A few labour-intensive sectors with the highest potential for creating jobs need to be chosen initially for putting together a critical mass of interventions to achieve a breakthrough. Tourism creates many jobs, but it awaits state-driven investment to establish destinations that attract international tourists and wealthy Indians in large numbers. In manufacturing, selectively raising the import duty and combining this with a package of financial incentives to achieve scale and competitiveness is one option that has produced good results in the case of toys. Having an FTA (free trade agreement) with the European Union should be a priority, as it would provide duty-free access to the European market for our labour-intensive garment exports.
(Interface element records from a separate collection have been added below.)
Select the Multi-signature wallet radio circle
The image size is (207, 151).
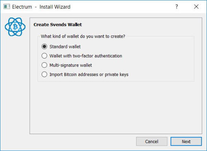44,65
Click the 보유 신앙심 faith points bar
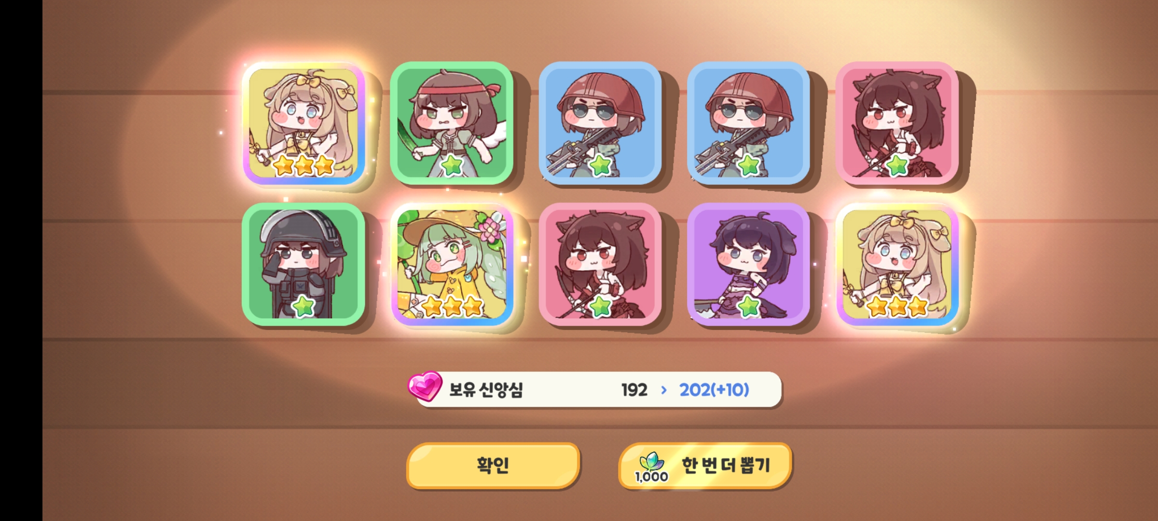Viewport: 1158px width, 521px height. point(598,389)
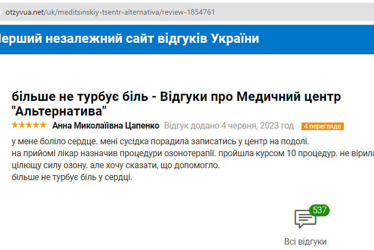374x250 pixels.
Task: Click the first star in rating
Action: point(15,125)
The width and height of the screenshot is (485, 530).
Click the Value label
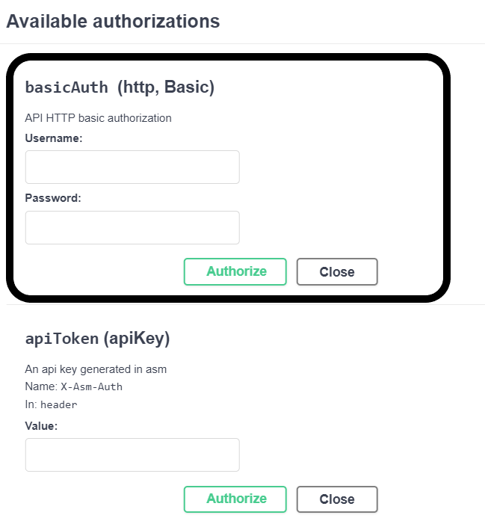[41, 425]
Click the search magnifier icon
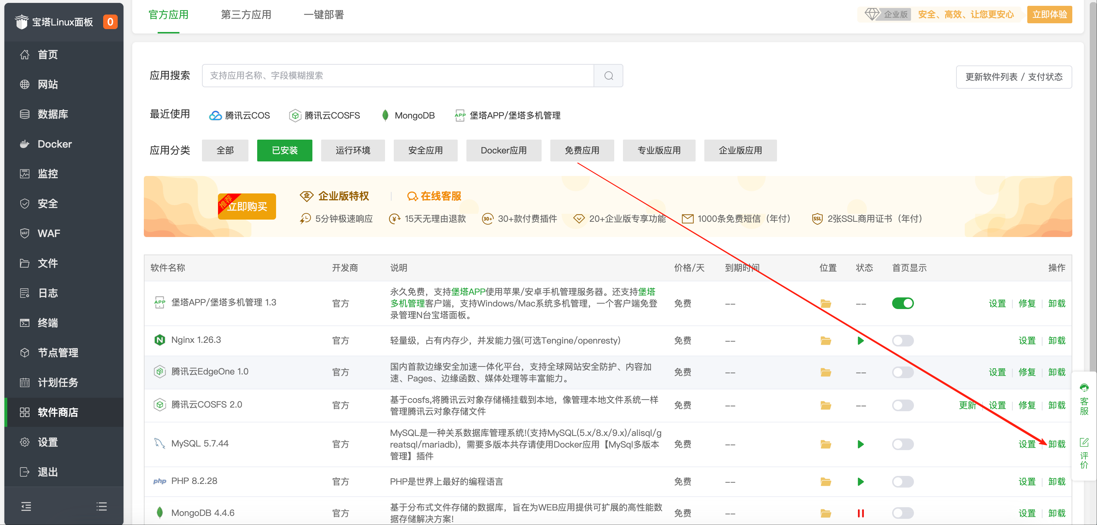This screenshot has width=1097, height=525. (608, 75)
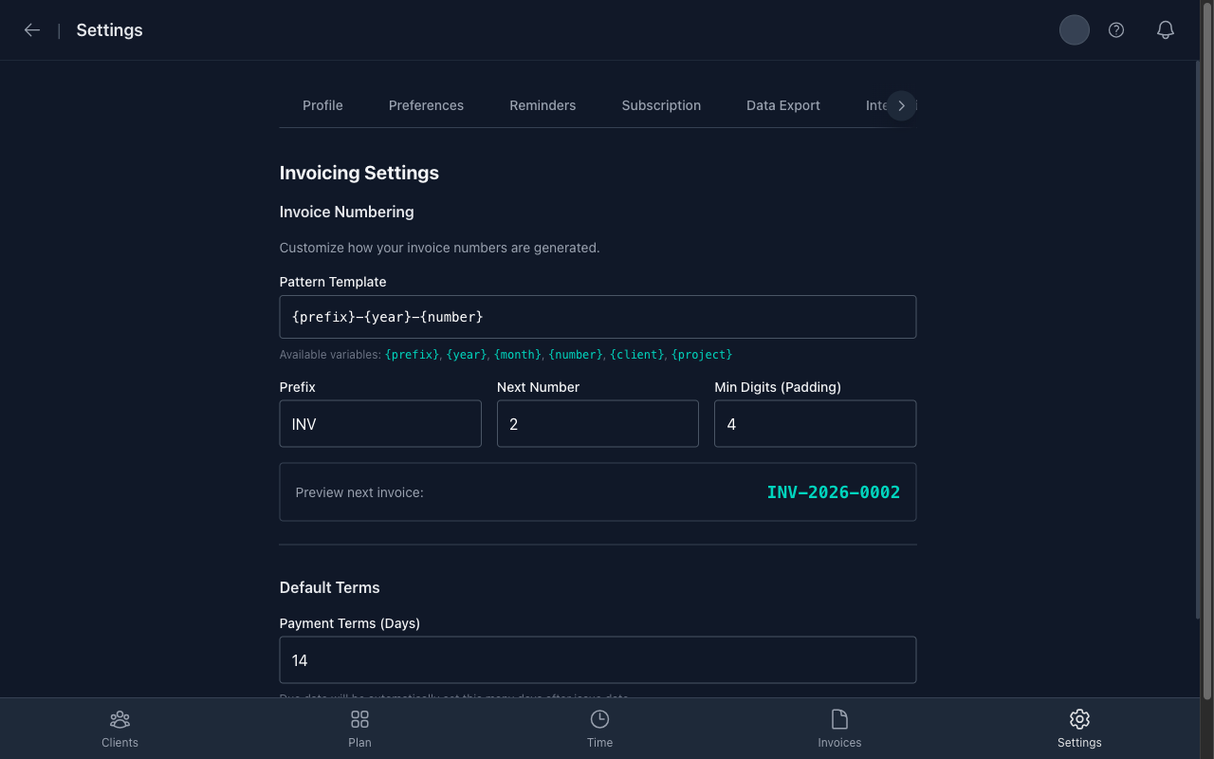Switch to the Profile tab
Viewport: 1214px width, 759px height.
click(322, 105)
Creating, for instance, a labour-intensive ship-building industry is feasible. In the industrial era, competitive advantage is not a natural endowment; it is created. The state, in consultation with the domestic industry and global firms, can work out incentives that would lead to large-scale investment and job creation. Apple is a good example of the success of this approach in the manufacturing and export of smartphones.

A national mission for achieving 100 per cent modern solid waste management, sewage treatment and processing and utilisation of bio-waste as a source of renewable energy should get the resource allocation needed for giving us a clean environment and, at the same time, creating large-scale dispersed employment.

The key is to design state interventions and allocate financial resources, giving job creation overriding priority. It should be profitable for private firms to create more jobs, and the state can and should make it happen.